Abstract Abstract 4185 Background: Since the clinical implication of anti-lymphocyte globulin (ATG/ALG) in allogeneic stem cell transplantation (allo-SCT) is not fully understood, we tried to identify the clinical impact of ATG/ALG in patients with acute leukemia who received allo-SCT in Japan. Patients and Methods: We analyzed patients with ALL (n=5494) and AML (n=8115) who received first allogeneic SCT from 1983 to 2009 with (n=356) or without (n=13253) ATG/ALG. Their stem cell sources were bone marrow (BM, n=9056), peripheral blood (PB, n=1918), and cord blood (CB, n=2575) and they were transplanted at 1st complete remission (CR1, n=5681), 2nd CR (CR2, n=2495), and advanced stages (>CR3, n=5033).
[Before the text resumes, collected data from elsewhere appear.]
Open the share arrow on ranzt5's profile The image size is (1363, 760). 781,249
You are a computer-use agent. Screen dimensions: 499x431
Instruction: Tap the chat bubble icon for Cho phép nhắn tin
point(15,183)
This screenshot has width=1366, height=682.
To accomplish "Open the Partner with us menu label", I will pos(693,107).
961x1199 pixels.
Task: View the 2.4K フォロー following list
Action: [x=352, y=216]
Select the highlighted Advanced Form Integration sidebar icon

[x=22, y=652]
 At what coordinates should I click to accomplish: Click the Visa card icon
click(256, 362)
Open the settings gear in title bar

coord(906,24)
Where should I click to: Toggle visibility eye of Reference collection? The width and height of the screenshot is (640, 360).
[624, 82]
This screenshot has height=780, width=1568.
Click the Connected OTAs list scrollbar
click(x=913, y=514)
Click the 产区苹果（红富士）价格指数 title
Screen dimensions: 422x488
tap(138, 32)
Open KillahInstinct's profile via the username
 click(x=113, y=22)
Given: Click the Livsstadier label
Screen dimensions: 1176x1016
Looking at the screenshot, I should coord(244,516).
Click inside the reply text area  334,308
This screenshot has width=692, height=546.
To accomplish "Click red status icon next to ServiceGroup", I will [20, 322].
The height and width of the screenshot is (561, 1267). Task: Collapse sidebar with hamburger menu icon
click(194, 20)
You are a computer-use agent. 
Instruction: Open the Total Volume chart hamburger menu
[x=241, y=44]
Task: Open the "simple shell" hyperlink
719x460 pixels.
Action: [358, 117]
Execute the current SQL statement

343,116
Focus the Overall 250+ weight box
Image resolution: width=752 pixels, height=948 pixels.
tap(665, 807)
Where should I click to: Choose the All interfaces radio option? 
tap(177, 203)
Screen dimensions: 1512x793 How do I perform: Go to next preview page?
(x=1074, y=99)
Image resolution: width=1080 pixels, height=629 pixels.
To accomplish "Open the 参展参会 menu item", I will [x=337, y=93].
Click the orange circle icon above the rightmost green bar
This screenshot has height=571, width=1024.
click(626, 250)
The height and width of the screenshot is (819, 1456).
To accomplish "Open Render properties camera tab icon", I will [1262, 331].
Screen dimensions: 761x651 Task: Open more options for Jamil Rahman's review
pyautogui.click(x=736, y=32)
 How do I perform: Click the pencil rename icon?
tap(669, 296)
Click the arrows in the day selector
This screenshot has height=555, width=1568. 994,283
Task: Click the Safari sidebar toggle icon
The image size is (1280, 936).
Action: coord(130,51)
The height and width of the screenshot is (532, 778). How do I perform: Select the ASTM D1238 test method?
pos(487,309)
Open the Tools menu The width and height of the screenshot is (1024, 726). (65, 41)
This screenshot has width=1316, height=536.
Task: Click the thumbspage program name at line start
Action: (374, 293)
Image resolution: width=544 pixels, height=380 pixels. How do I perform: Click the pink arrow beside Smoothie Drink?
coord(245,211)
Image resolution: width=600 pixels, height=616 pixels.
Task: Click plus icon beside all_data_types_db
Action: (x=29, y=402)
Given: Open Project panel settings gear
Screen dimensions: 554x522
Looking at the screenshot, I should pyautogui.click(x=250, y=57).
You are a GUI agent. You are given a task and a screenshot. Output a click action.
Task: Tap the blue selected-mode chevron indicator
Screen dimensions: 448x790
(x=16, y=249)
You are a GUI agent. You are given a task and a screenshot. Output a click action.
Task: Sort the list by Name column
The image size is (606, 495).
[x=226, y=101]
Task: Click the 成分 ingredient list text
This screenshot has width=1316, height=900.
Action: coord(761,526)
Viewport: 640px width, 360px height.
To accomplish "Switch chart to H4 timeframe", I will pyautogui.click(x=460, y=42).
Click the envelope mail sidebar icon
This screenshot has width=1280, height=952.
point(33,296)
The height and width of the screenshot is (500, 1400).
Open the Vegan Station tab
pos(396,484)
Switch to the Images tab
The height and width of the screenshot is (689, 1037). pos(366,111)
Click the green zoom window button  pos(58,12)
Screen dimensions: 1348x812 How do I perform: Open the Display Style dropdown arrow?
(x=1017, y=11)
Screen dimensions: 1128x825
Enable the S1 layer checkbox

Results: Five year overall survival (5y OS) of all patients with or without ATG/ALG was 33.6% vs 44.5%, respectively (P<0.001) and multivariate analysis showed that ATG/ALG significantly reduced acute GVHD (P<0.001, HR=1.980) as well as chronic GVHD (P<0.001, HR=1.894). According to stem cell sources, 5y OS with or without ATG/ALG was 35.8% vs 47.5% (P<0.001) in BM, 34.7% vs 37.6% (P=0.067) in PB and 18.3% vs 39.9% (P<0.001) in CB. By multivariate analysis, ATG/ALG significantly reduced A-GVHD (P=0.005, HR=1.565) but decreased OS (P=0.004, HR=0.729) in BM, it reduced A-GVHD (P<0.001, HR=2.376) and C-GVHD (P<0.001, HR=2.691) but lowered engraftment (P=0.046, HR=0.810) in PB, and it increased TRM (P=0.004, HR=0.437) with decreased OS (P=0.011, HR=0.576) in CB. In Haplo transplantation (SCT from 2 or 3 antigens of HLA mismatched family donor, n=337), multivariate analysis showed that ATG/ALG did not affect the relapse, TRM and OS but, it significantly lowered engraftment (P=0.002, HR=0.602), and reduced A-GVHD (P<0.001, HR=2.622) as well as C-GVHD (P<0.001, HR=3.834). In contrast to these results, ATG/ALG did not affect the relapse rate irrespective of stem cell source or diagnosis. Conclusion: In allogeneic stem cell transplantation for patients with ALL and AML, ATG/ALG contribute in reducing acute and chronic GVHD without affecting relapse rates but it was a risk factor of OS for patients who received BM or CB. Disclosures: No relevant conflicts of interest to declare.